McDonald’s employee benefits will include paid time off and tuition assistance, report indicates
As the shortage of restaurant workers continues, McDonald’s is trying to attract new workers and retain existing ones by offering various perks and pay raises. The company employs about 800,000 Americans.
In an internal presentation studied by The Wall Street Journal, McDonald’s owners said the bottom line is that they need to prove their commitment to employees. A new employee program, the presentation said, aims to “fundamentally change what it means to work at a McDonald’s restaurant.”
U.S. franchisees of the burger giant aim to boost hourly pay, give workers paid time off, and help cover tuition costs to draw enough workers and enhance McDonald’s image as an employer. Corporate headquarters has pledged a multimillion-dollar investment to support the franchisees’ efforts, The Journal reported. Franchisees own 95% of the chain’s roughly 13,450 U.S. stores.
This summer, McDonald’s franchisees will begin to study how their pay measures up against other employers in their markets to make it more competitive. Corporate-owned McDonald’s sites already are adding emergency child care and other benefits, and they’ve raised starting pay to $11 to $17 per hour with plans to pay an average of $15 an hour by 2024. “This will create a lot of public pressure on franchisees to do the same thing,” Laura Padin, a senior staff attorney at the National Employment Law Project, told CNBC.
In 2020 McDonald’s franchisees began evaluating then-current wages and benefits to determine what should be improved, according to internal presentation reviewed by The Wall Street Journal. Owners surveyed current McDonald’s restaurant employees about what they’d like to see in compensation. More than 5,000 McDonald’s workers and managers participated. In response to the survey, franchisee leaders last month agreed to help boost training, workplace flexibility, pay and benefits across markets, The Journal said.
The shortage in restaurant workers results directly from the pandemic, which forced widespread layoffs starting in spring of 2020. Many restaurant workers left the industry for other jobs. The U.S. Department of Labor reported that the pace of restaurant and hotel workers quitting hit a 20-year peak in April 2020 and remained there during May of last year.

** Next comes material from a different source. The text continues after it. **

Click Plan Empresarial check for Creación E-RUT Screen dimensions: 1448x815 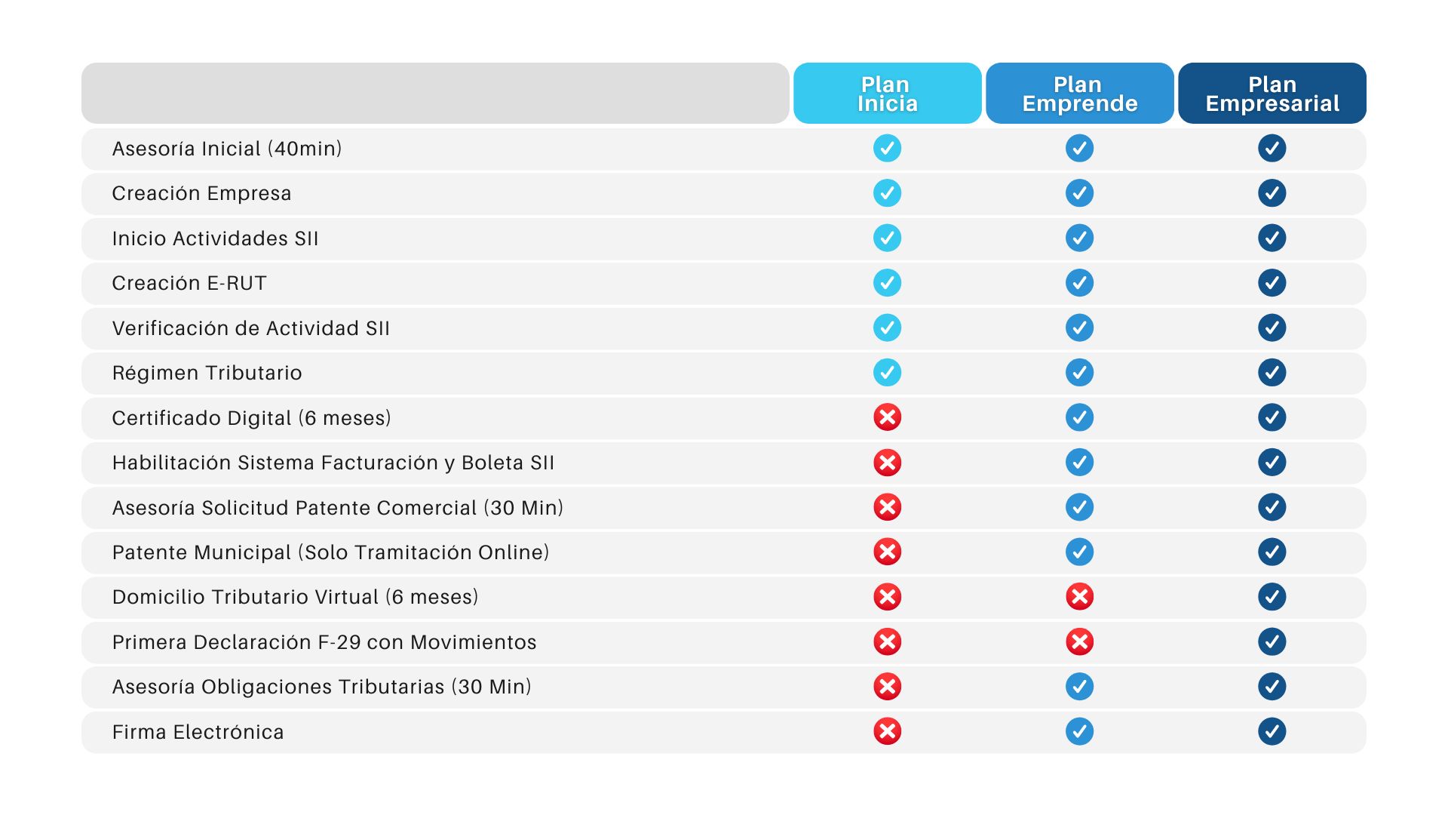pyautogui.click(x=1272, y=283)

The battle to hire necessary workers is intense as food franchises like McDonald’s compete with retailers like Amazon, Walmart and Target, McDonald’s CEO Chris Kempczinski said in a recent CNBC interview. While he didn’t want to comment on whether supports a hike in the federal minimum wage, Kempczinski said “there’s no doubt that $7.25 in this day and age is not what you should be paying or need to be paying to be competitive in the marketplace. … Wages are going up because the economy is strong.” The franchise industry argues that wage floors and ceilings should be set by individual restaurant operators, not a national minimum wage, because cost of living varies widely depending on locale.
The overall U.S. economic recovery cited by Kempczinski has been buoyed by the federal government’s spending billions shoring up small businesses across the board and the restaurant industry specifically, via two rounds of funding through the Restaurant Revitalization Fund. Certain McDonald’s franchisees – along with some Panera Bread, Dunkin’ and Golden Corral franchisees – were among the 67 businesses that received the maximum of $10 million in forgivable federal Restaurant Revitalization Fund grants, according to data from the Small Business Administration, which oversaw RRF grant disbursements.